Welcomed by the population and the sectors of economic life involved, the Dividend Subsidy Law is seen as a good initiative with positive repercussions for part of Chile’s ailing construction industry.
Gorodischer estimates that the 50,000 subsidies expected to be granted under the Law will significantly reduce the accumulated stock and will help to “move the market”. He also points out that the effects are already being felt, since in the first Fogaes bidding process, applications were received for three times the amount offered and there was a large participation by financial institutions.
“This reflects a high level of interest in the financial system in implementing this policy, which is key for it to have a real impact and begin to energize the market in the short term with the reactivation of investment in the real estate and construction sectors”.
Sáez Pinochet is more skeptical.
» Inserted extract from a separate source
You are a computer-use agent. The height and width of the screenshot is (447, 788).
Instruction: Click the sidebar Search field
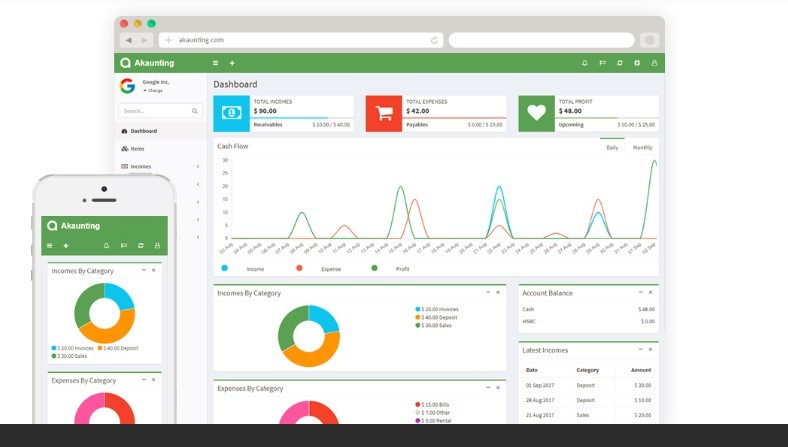[155, 111]
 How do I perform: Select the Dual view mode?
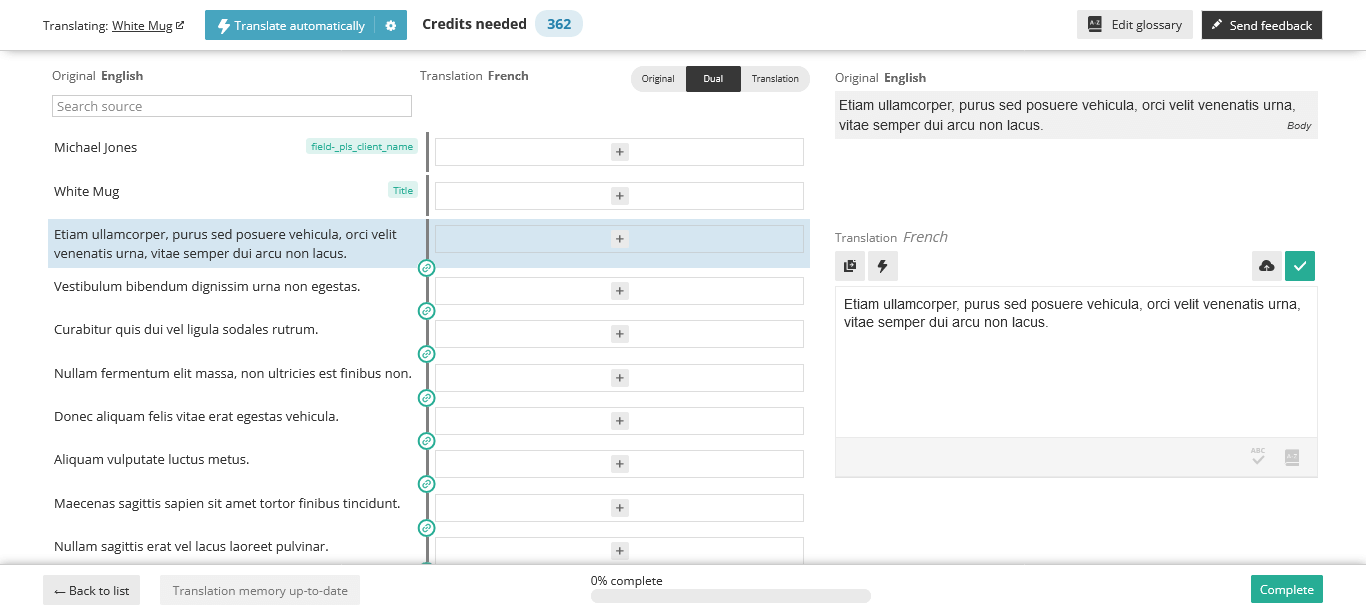pyautogui.click(x=713, y=79)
Without underestimating the importance of the positive result that the policy will have on the housing market and on Chilean society, he believes that the effect beyond the immediate will not be significant as long as other types of problems that afflict the industry are not reviewed.
Among these problems, the specialist identifies the cumbersome permits required in Chile, which in his opinion reduces the alternatives and the attractiveness of the industry, causing the delay of projects with the consequent increase in construction costs and ultimately the final price of housing.
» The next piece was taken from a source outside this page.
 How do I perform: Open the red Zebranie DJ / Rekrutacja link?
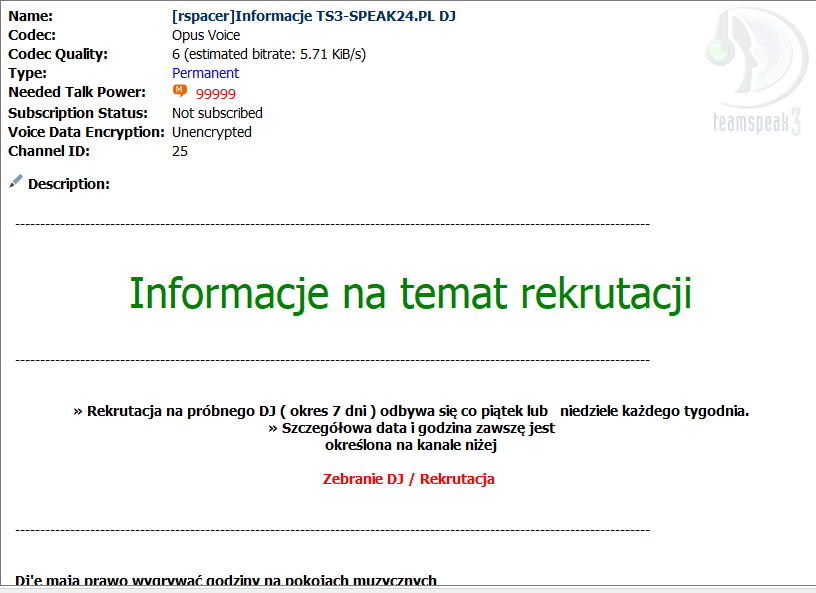click(x=408, y=479)
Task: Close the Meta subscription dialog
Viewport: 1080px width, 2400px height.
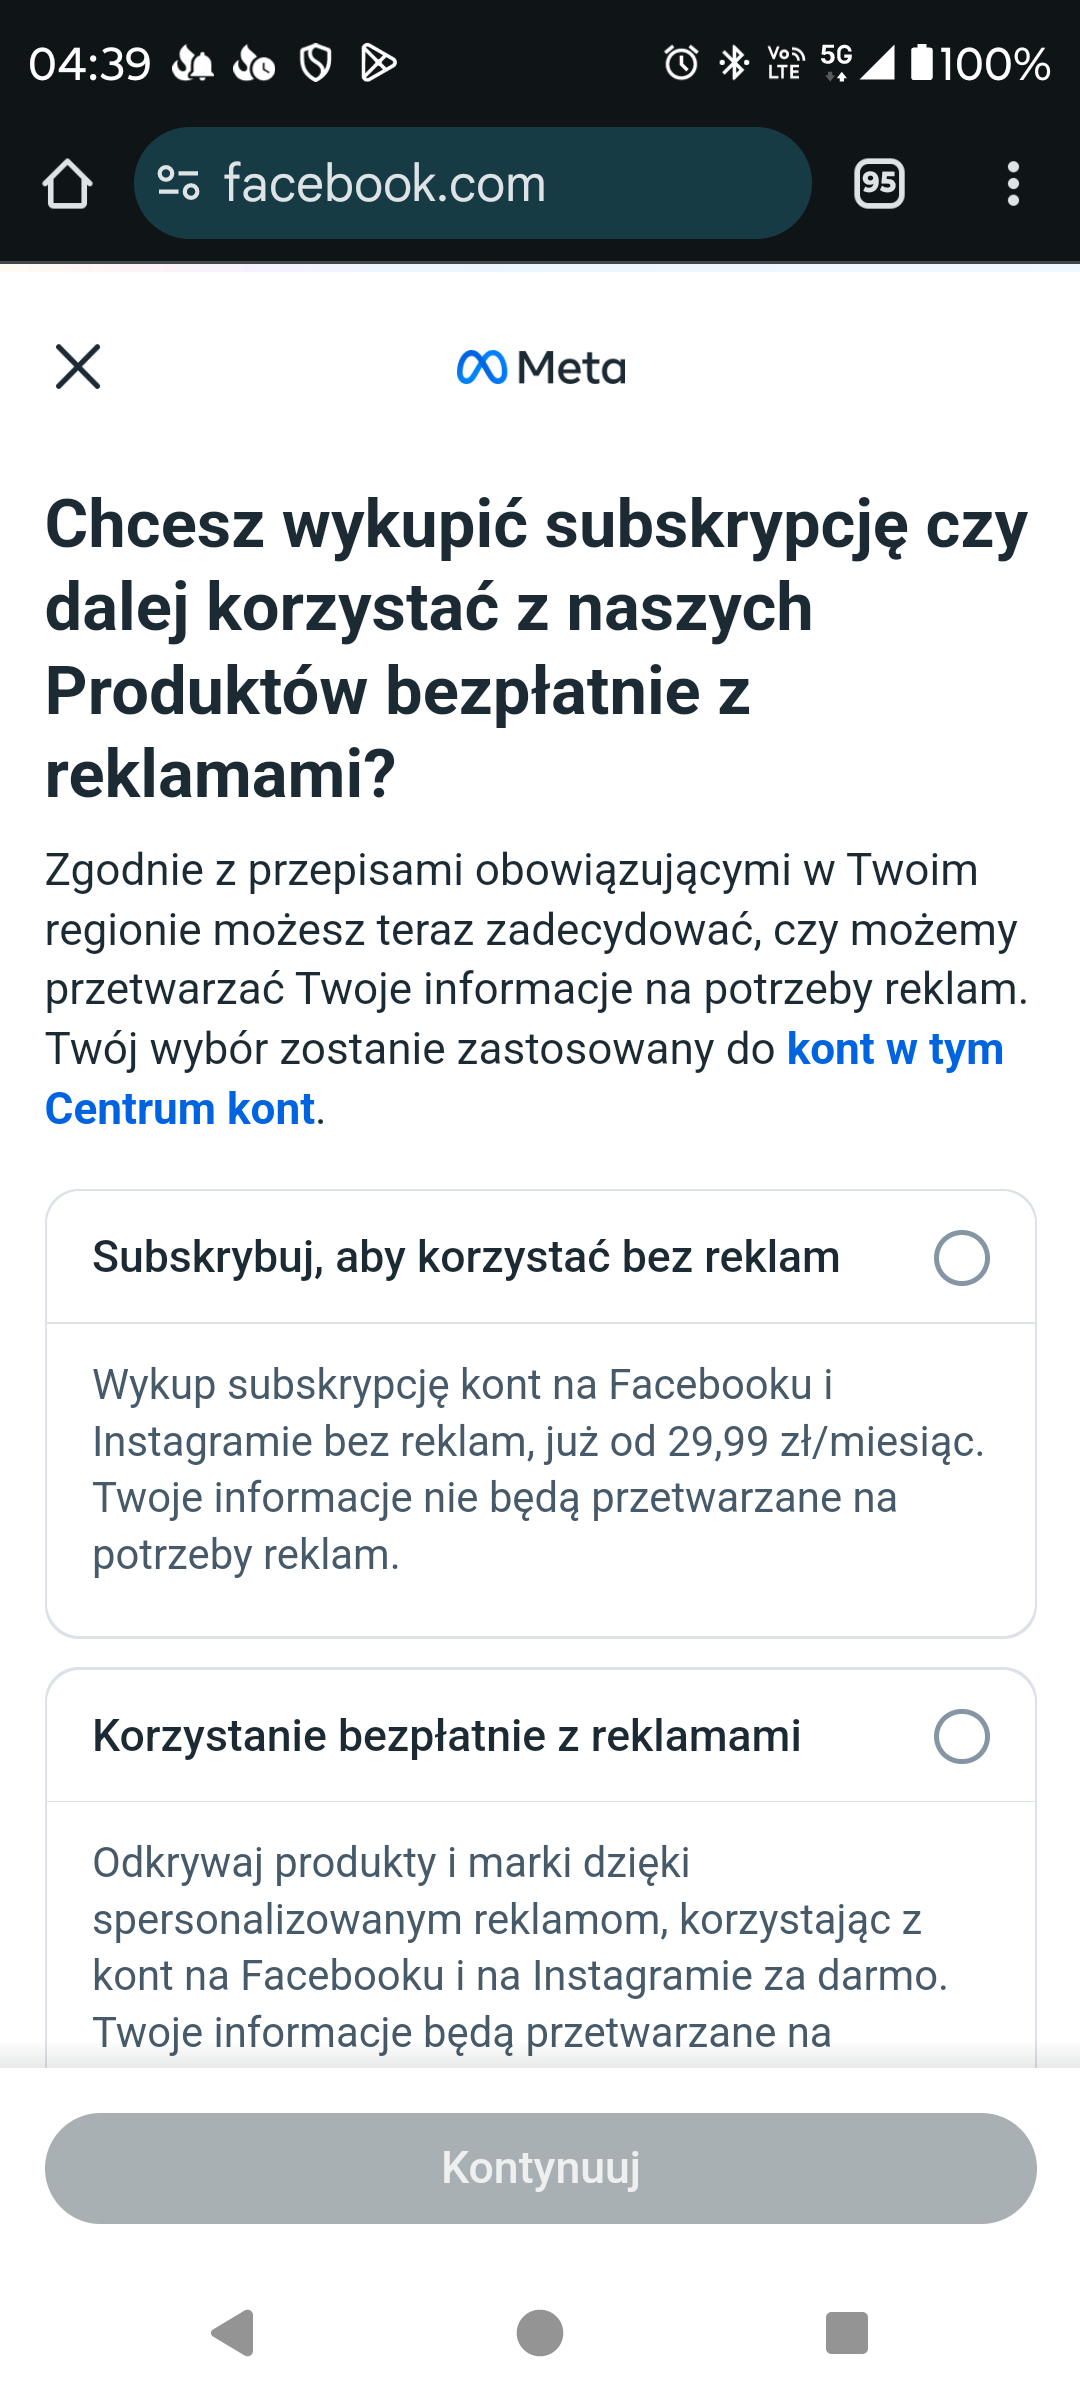Action: pyautogui.click(x=78, y=367)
In this regard, a recent study by the Center for Public Studies (CEP) estimates that permitting represents a loss of 7.3% of GDP, equivalent to more than 22,000 million dollars due to underinvestment and misallocation of capital, bringing consequently disinvestment, less employment and productivity.
“This solution is only a stopgap, limited measure, which may give air for a while to the housing market, but it does not influence the basic problems that are affecting this market”, he points out.
What is the dividend subsidy in Chile?
It is a state aid that reduces the interest rate on mortgage loans for families buying a new home.
Who is eligible for the dividend subsidy?
Individuals who buy homes of up to 4,000 UF and meet certain requirements of the Minvu.
What is the amount of the benefit?
A reduction of up to 0.6% in the interest rate of the mortgage loan.
When can I apply?
As of January 1, 2025 and will be effective for 24 months from the publication of the law.